EXERCISE TASK: Please rewrite the items below as a JSON list of strings, with one string for each line and blank lines left out.

EXTRACTED RECORDS:
• • • •

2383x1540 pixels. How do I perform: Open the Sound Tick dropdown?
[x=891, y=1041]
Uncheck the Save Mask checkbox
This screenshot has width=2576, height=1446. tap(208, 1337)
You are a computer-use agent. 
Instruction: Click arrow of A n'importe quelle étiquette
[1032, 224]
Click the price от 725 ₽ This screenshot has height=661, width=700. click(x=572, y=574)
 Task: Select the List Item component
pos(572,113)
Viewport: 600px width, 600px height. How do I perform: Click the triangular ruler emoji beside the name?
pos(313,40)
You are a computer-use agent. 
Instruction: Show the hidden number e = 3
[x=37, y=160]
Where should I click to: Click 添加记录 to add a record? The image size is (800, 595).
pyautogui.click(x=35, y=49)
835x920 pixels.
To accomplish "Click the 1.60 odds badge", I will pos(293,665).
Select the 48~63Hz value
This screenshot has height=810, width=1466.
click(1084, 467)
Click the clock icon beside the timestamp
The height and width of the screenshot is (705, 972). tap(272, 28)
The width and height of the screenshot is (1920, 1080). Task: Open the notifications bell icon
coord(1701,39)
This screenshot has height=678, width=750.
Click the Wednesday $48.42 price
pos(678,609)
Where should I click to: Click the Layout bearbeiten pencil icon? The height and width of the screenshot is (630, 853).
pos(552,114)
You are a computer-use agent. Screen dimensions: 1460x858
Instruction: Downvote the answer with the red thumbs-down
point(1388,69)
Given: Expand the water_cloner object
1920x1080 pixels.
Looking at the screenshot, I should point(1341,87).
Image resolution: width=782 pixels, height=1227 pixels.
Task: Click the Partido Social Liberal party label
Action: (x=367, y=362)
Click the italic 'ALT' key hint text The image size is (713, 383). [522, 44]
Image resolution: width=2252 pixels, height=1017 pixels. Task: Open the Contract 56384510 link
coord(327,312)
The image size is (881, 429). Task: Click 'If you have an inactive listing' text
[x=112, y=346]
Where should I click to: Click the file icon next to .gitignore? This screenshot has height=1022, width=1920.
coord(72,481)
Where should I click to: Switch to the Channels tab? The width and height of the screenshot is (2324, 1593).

• • • •

TASK OUTPUT:
[
  "2383x1540 pixels. How do I perform: Open the Sound Tick dropdown?",
  "[x=891, y=1041]",
  "Uncheck the Save Mask checkbox",
  "This screenshot has width=2576, height=1446. tap(208, 1337)",
  "You are a computer-use agent. ",
  "Instruction: Click arrow of A n'importe quelle étiquette",
  "[1032, 224]",
  "Click the price от 725 ₽ This screenshot has height=661, width=700. click(x=572, y=574)",
  " Task: Select the List Item component",
  "pos(572,113)",
  "Viewport: 600px width, 600px height. How do I perform: Click the triangular ruler emoji beside the name?",
  "pos(313,40)",
  "You are a computer-use agent. ",
  "Instruction: Show the hidden number e = 3",
  "[x=37, y=160]",
  "Where should I click to: Click 添加记录 to add a record? The image size is (800, 595).",
  "pyautogui.click(x=35, y=49)",
  "835x920 pixels.",
  "To accomplish \"Click the 1.60 odds badge\", I will pos(293,665).",
  "Select the 48~63Hz value",
  "This screenshot has height=810, width=1466.",
  "click(1084, 467)",
  "Click the clock icon beside the timestamp",
  "The height and width of the screenshot is (705, 972). tap(272, 28)",
  "The width and height of the screenshot is (1920, 1080). Task: Open the notifications bell icon",
  "coord(1701,39)",
  "This screenshot has height=678, width=750.",
  "Click the Wednesday $48.42 price",
  "pos(678,609)",
  "Where should I click to: Click the Layout bearbeiten pencil icon? The height and width of the screenshot is (630, 853).",
  "pos(552,114)",
  "You are a computer-use agent. Screen dimensions: 1460x858",
  "Instruction: Downvote the answer with the red thumbs-down",
  "point(1388,69)",
  "Given: Expand the water_cloner object",
  "1920x1080 pixels.",
  "Looking at the screenshot, I should point(1341,87).",
  "Image resolution: width=782 pixels, height=1227 pixels.",
  "Task: Click the Partido Social Liberal party label",
  "Action: (x=367, y=362)",
  "Click the italic 'ALT' key hint text The image size is (713, 383). [522, 44]",
  "Image resolution: width=2252 pixels, height=1017 pixels. Task: Open the Contract 56384510 link",
  "coord(327,312)",
  "The image size is (881, 429). Task: Click 'If you have an inactive listing' text",
  "[x=112, y=346]",
  "Where should I click to: Click the file icon next to .gitignore? This screenshot has height=1022, width=1920.",
  "coord(72,481)",
  "Where should I click to: Switch to the Channels tab? The width and height of the screenshot is (2324, 1593)."
]